Terahertz radiation sources with high field strength remained relatively unexplored by researchers for a long time, but the field is currently undergoing significant advancements due to a diverse range of potential applications and improvements in driving laser technology. The advantage of the THz pulse-based particle manipulator devices compared to radio frequency is that their smaller size enables simplicity and greater compactness, while their picosecond range pulse length enables interaction with the entire electron bunch and can ensure proper synchronization. However, the required energy level of the THz pulses to achieve efficient electron acceleration has been unavailable during the last decades and the electron manipulation techniques and devices powered by THz pulses were also in their infancy. Nowadays, thanks to technological development [1] and new ideas [2], several THz sources with up to a few 100 kV/cm [3], or even MV/cm field strength have been experimentally demonstrated [4, 5]. Such newly proposed sources have already made possible the realization of both electron acceleration [6, 7] and electron characterization [8] arrangements based on THz pulses.

Multiphoton ionization with intense ultrashort laser pulses in Krypton gas has also been investigated numerically [9] and experimentally [10]. In contrast to the electron source generated by the well-proven photoemission technique, in our previous work we assumed electrons created by ionization from optical lasers in Krypton gas jet as the electron source [11, 12] without considering the details of this source. The gas jet allows the relatively easy manipulation of the size and charge of the electron bunch, it also enables more technical elements to be easily implemented in the experimental setup, such as applying more accelerator pulses compared to an electron gun. In this paper, we further investigate our earlier proposed setup [11], wherein counter-propagating THz-pulses were used to directly accelerate electrons from a gas jet, while the ionization was carried out by intense and ultrashort optical laser pulse. Now we show that during the ionization processes the continuously generated particles perceive different accelerating fields in time and space, so the arising time and the distribution of the electrons in space and time have a decisive influence on the acceleration efficiency. Using EPOCH particle-in-cell (PIC) [13] code we simulated and optimized the main parameters of the ionization process, such as the beam waist and the initial charge densities to achieve the highest kinetic energy and the smallest energy spread after the acceleration.

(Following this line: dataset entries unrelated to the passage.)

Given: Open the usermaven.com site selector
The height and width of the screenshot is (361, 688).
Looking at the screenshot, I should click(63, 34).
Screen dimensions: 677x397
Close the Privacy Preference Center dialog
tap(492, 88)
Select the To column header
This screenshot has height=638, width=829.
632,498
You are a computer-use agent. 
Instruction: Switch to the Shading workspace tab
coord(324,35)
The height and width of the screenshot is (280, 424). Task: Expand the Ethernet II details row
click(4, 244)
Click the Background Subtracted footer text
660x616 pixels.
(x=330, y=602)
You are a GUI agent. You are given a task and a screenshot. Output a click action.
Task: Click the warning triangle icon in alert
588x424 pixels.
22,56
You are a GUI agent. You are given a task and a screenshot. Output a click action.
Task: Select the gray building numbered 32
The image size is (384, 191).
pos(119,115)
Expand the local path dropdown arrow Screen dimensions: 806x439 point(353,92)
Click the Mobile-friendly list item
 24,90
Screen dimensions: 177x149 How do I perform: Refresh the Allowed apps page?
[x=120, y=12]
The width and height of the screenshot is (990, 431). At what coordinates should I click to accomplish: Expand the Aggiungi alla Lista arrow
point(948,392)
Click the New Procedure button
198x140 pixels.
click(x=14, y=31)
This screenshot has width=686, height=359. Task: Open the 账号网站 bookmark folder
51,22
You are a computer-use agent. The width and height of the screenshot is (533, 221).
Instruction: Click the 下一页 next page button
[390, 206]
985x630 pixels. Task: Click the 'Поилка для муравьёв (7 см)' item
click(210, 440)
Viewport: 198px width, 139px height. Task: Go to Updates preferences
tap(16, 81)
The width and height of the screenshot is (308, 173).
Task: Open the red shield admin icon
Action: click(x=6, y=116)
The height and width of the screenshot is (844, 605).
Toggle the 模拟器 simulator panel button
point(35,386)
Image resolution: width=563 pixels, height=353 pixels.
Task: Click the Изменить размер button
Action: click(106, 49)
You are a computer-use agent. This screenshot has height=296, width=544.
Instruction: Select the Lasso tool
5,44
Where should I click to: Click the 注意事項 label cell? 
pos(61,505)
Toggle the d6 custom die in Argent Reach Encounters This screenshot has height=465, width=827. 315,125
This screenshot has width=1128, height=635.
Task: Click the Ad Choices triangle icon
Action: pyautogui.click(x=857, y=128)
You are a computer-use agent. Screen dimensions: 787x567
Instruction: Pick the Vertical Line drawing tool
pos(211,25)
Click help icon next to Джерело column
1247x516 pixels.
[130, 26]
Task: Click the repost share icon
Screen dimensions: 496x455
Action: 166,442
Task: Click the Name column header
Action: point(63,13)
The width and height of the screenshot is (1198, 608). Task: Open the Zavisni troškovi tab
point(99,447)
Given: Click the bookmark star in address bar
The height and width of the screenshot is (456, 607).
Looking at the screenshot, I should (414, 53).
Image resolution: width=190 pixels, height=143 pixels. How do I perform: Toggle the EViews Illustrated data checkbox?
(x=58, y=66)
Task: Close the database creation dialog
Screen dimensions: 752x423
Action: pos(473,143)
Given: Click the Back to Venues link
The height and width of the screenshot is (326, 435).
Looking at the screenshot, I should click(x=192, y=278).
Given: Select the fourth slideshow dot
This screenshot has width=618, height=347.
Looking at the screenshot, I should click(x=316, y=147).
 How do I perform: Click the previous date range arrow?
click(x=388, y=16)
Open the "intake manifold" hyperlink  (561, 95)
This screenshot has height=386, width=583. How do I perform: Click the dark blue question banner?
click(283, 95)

2 Details of the calculation

The spatiotemporal modelling of direct acceleration with high-field terahertz pulses has been provided via simulations in our previous work [14], whereby two identical mostly counter-propagating single-cycle THz pulses produce a standing wave and accelerate an electron, which is assumed to be at the zero-crossing point of the electric field of the THz pulses. The model has three relevant features: (i) besides the transversal field it includes the modelling of the longitudinal field, which is necessary due to the tight focusing; (ii) it calculates with the Poisson spectral amplitude shape, which was a result of the duration of the pulse being reduced to a single cycle; and (iii) describing the propagation of the accelerator pulse, its chromatic nature was taken into account that was also significant because of the single-cycle duration [15,16,17].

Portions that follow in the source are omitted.